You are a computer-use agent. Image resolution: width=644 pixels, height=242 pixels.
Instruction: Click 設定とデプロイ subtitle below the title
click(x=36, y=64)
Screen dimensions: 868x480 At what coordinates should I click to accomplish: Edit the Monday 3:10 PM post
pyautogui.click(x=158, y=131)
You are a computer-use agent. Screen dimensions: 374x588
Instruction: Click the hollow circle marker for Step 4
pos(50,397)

--

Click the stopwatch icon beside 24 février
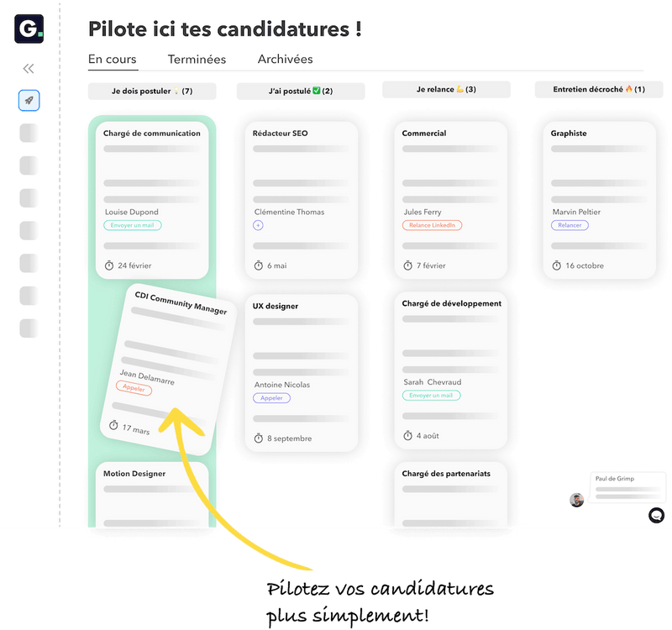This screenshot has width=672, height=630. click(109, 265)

* * *

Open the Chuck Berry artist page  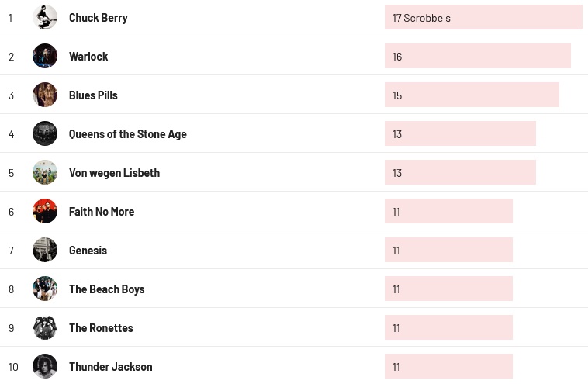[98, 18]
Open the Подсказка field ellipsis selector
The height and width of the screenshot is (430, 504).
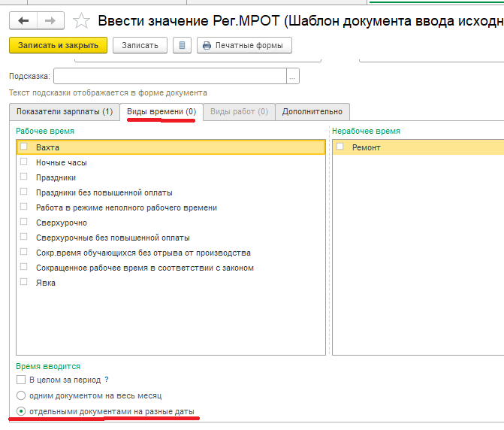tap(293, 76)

- _WHAT YOU ARE ASKED TO DO_: Filter the entries and copy each line with "computer".

- _EXERCISE SOLUTION_:
You are a computer-use agent. Image resolution: width=644 pixels, height=242 pixels.
You are a computer-use agent. Screen dimensions: 374x588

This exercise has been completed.